Opinion
December 19, 1988
Appeal from the Family Court, Rockland County (Stanger, J.).
Ordered that the appeal from the nondispositional order is dismissed as academic, without costs or disbursements; and it is further,
Ordered that the order of disposition is affirmed, without costs or disbursements.
Maria C. was charged under one petition with violating the conditions attached to an order of fact finding and disposition, containing a suspended judgment of neglect with respect to her infant son, and under a second petition with neglecting her son by refusing to comply with the recommendations of the Rockland Children's Psychiatric Center, where he was hospitalized, that he be placed in a residential treatment facility. The Family Court Judge determined that the charges contained in both petitions were established by competent proof by a preponderance of the evidence (Family Ct Act § 1046 [b] [i], [ii]; § 1071). We agree. Maria C.'s own testimony demonstrated that she refused to sign consent forms as requested by the Child Protective Services caseworker and that she failed to attend therapy sessions as ordered.

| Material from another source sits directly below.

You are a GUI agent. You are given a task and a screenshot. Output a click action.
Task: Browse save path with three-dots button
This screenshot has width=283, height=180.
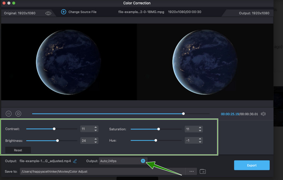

Moreover, the petitioner established by expert psychiatric testimony that Maria C. failed to supply her son with adequate psychiatric medical care which placed her son in imminent danger of having his mental and emotional condition impaired (Family Ct Act § 1012 [f] [i] [A]; § 1012 [a]). Maria C. has offered no alternative plan for her son which would provide him with the psychiatric treatment and highly structured environment which he requires (Matter of Hofbauer, 47 N.Y.2d 648).
The appeal by Maria C. from the nondispositional order is rendered academic by the amended order of the Family Court, Rockland County, dated June 6, 1988, which directed that the child be placed at Astor Home in Rhinebeck, New York, for a period of one year effective June 27, 1988. Bracken, J.P., Lawrence, Weinstein and Balletta, JJ., concur.